Let $A=\{A_1,A_2,\cdots,A_m\}$ and $B=\{B_1,B_2,\cdots,B_n\}$ be two sets of points in $k$-dimensional Euclidean space. Each points $A_i$ or $B_i$ can be thought of as a feature vector of a data sample. I want to know if two distribution of $A$ and $B$ are similar or not.
I can proceed univariate analysis by drawing $k$ histograms for $A$ and $B$, respectively, and view the difference of them for each $k$.
Or I can proceed like this ; that's what I'm asking for. $A$ and $B$ are two clusters of points in a Euclidean space. So I can measure the distance between this two clusters. There might be various way to define the distance, I can define by the minimal distance like
$$d(A,B)=\min_{i,j}||A_i-B_j||$$
where $||\cdot||$ is the L2 norm. Or I can define by the distance between centroid
$$d(A,B)=||C_A-C_B||$$
where
$$ \begin{align*} C_A&=\frac1m\sum_{i=1}^mA_i\\ C_B&=\frac1n\sum_{j=1}^nB_j \end{align*} $$
The former is bad since $A$ and $B$ practically overlap in some domain so that the distance is always set to nearly zero. The latter is better but have a limit ; If $A'$ has identical centroid as in $A$ but $A'$ is more scattered than $A$, then it is not desirable that $d(A',B)=d(A,B)$ ; it should be $d(A',B)<d(A,B)$.

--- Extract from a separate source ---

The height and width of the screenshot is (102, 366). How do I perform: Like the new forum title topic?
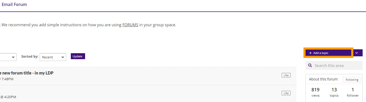pyautogui.click(x=286, y=75)
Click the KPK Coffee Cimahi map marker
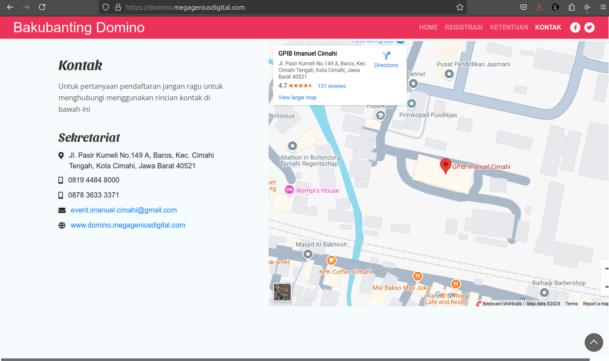This screenshot has width=609, height=361. (x=331, y=260)
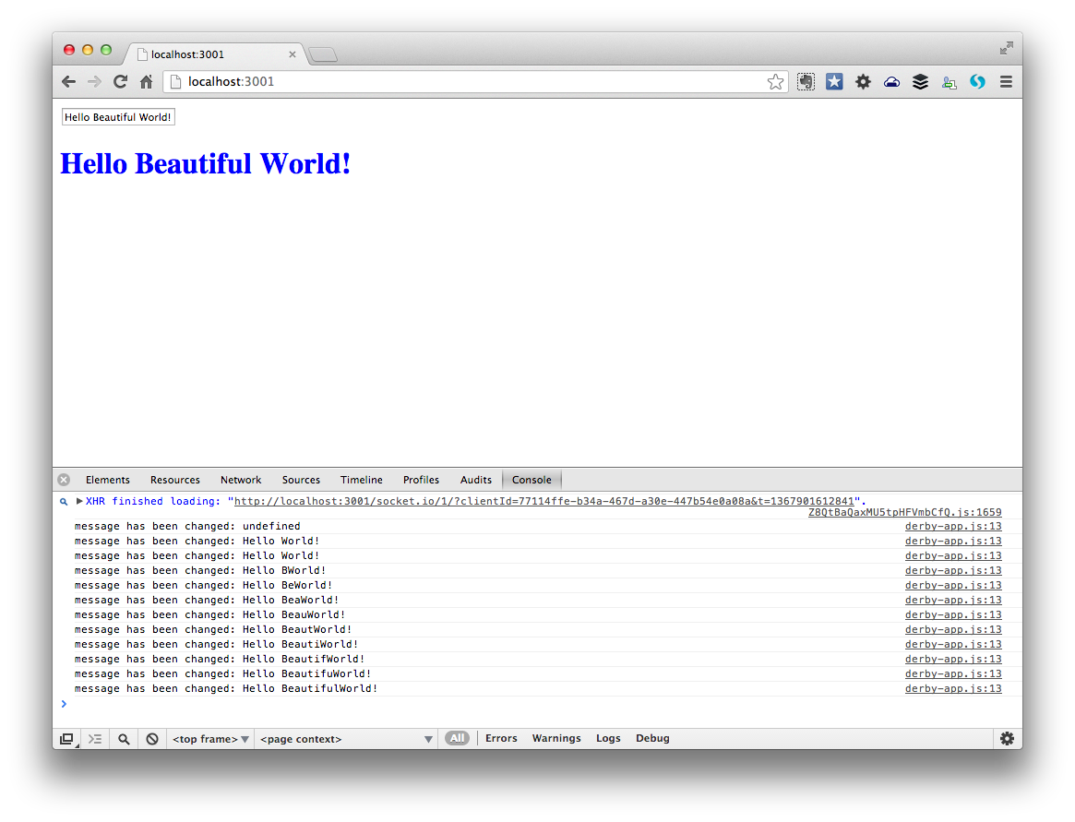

An alternative way to estabilish the distance, I can take standard deviations of the cluster into account ;
$$d(A,B)=\frac{||C_A-C_B||}{s_As_B}$$
where $s_A$ and $s_B$ are standard deviation of $A$ and $B$, respectively.
or I can define like
$$ \begin{align*} d(A,B)&=\frac{||C_A-C_B||}{{s_A}^2{s_B}^2}\\ d(A,B)&=\frac{||C_A-C_B||}{{s_A}^2+{s_B}^2} \end{align*} $$
Is there a standard way of defining this distance?
Note 1 : I heard the word "within cluster sum of variance" in the context of K-means clustering. But it doesn't seem to involve standard deviation.
Note 2 : chat GPT recommended the last equation.